◆ **Exercise description**:
Search the data for the word "Electric" and copy every line where it occurs.

::: Available records :::

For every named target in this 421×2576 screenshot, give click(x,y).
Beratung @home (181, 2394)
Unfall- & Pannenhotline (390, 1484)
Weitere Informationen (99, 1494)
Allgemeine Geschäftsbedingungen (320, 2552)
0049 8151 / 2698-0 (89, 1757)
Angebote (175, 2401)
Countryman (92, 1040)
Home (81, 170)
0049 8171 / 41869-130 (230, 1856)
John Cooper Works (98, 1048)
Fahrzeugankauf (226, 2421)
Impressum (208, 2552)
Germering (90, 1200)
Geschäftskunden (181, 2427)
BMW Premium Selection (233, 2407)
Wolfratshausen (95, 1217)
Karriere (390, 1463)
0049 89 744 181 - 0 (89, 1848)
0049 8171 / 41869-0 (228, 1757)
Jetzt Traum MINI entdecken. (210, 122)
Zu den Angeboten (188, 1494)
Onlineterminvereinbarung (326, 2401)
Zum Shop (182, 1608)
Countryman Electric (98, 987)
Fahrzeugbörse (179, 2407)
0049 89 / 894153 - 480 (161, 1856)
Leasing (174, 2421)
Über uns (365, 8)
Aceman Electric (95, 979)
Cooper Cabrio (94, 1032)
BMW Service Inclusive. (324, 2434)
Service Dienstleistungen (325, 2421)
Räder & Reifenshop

:::

◆ **Result of the exercise**:
Countryman Electric (98, 987)
Aceman Electric (95, 979)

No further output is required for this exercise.